Functional algorithms that link data from the glucose sensor to the insulin pump must be tested in a variety of "real world" situations to validate and optimize their impact on diabetes care. Federal funding has enabled the establishment of the Diabetes Research in Children Network (DirecNet) to investigate the utility of technological advances for disease management in children and adolescents with type 1 diabetes.

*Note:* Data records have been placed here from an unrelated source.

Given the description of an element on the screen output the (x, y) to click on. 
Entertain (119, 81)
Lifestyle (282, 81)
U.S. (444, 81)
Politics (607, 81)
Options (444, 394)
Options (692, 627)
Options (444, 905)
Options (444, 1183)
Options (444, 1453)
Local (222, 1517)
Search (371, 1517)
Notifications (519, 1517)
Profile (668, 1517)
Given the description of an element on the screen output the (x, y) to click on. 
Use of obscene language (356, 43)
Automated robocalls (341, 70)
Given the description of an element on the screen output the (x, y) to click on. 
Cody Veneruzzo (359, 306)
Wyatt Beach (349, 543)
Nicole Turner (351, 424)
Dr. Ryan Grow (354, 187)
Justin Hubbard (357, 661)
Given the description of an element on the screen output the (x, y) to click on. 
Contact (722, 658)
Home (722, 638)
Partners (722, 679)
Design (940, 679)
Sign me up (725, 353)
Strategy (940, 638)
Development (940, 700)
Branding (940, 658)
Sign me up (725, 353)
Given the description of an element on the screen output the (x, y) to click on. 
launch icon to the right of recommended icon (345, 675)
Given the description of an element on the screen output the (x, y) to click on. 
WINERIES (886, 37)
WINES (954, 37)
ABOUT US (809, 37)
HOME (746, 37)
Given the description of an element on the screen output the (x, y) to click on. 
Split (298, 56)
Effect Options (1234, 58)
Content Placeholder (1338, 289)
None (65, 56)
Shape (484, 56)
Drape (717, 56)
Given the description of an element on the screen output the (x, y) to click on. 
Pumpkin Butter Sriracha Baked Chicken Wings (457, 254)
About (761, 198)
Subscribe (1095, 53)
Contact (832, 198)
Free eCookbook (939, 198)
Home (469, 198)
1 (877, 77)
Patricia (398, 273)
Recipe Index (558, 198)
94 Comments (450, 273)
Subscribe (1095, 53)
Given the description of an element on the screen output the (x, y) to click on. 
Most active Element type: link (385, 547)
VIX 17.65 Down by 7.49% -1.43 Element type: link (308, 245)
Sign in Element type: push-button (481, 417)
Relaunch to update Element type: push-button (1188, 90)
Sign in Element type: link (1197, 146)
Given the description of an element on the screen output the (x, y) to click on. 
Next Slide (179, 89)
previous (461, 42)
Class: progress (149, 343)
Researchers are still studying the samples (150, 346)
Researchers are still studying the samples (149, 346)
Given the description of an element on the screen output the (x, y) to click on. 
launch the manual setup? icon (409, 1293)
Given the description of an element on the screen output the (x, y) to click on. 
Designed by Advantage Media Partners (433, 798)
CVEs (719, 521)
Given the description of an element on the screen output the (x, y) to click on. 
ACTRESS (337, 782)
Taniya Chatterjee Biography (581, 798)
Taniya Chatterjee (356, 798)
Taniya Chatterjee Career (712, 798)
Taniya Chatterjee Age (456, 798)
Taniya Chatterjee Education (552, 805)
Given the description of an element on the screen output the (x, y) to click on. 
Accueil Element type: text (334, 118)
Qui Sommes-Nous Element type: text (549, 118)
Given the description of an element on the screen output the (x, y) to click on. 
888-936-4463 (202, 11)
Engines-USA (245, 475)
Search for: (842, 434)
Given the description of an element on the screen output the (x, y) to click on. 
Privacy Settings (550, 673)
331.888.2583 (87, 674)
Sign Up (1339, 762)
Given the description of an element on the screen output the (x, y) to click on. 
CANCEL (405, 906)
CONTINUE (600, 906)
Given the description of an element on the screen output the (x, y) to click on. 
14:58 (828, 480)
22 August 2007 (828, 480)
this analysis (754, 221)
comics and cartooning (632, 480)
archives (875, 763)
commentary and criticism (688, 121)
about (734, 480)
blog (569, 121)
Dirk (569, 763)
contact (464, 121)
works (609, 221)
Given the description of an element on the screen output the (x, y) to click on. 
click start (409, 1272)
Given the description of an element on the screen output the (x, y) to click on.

Current glucose monitoring or insulin delivery devices must be worn on the outside of the body and require re-calibration or a new injection site every few days. A prime research goal is to develop an artificial pancreas that can be implanted into a patient's body and maintain normal physiological glucose control over long periods of time (up to months or even years) with minimal maintenance.

BENEFITS OF THIS RESEARCH
An artificial pancreas that precisely senses changes in blood glucose levels and modulates insulin delivery in response would allow patients to maintain tight glucose control while minimizing the risk of hypoglycemia. Such technology would immediately benefit type 1 diabetes patients, as well as individuals with type 2 diabetes who have become insulin dependent, by reducing the daily burden of disease and improving health outcomes. Importantly, an artificial pancreas could be used by type 1 diabetes patients who are not eligible for islet transplantation or as a stopgap measure to improve diabetes management until islet transplantation becomes a routine therapy for type 1 diabetes. To maximize the benefits of this research, it is critical that these new devices become available to all patients who can benefit from them and that the technology is suitable for use in children.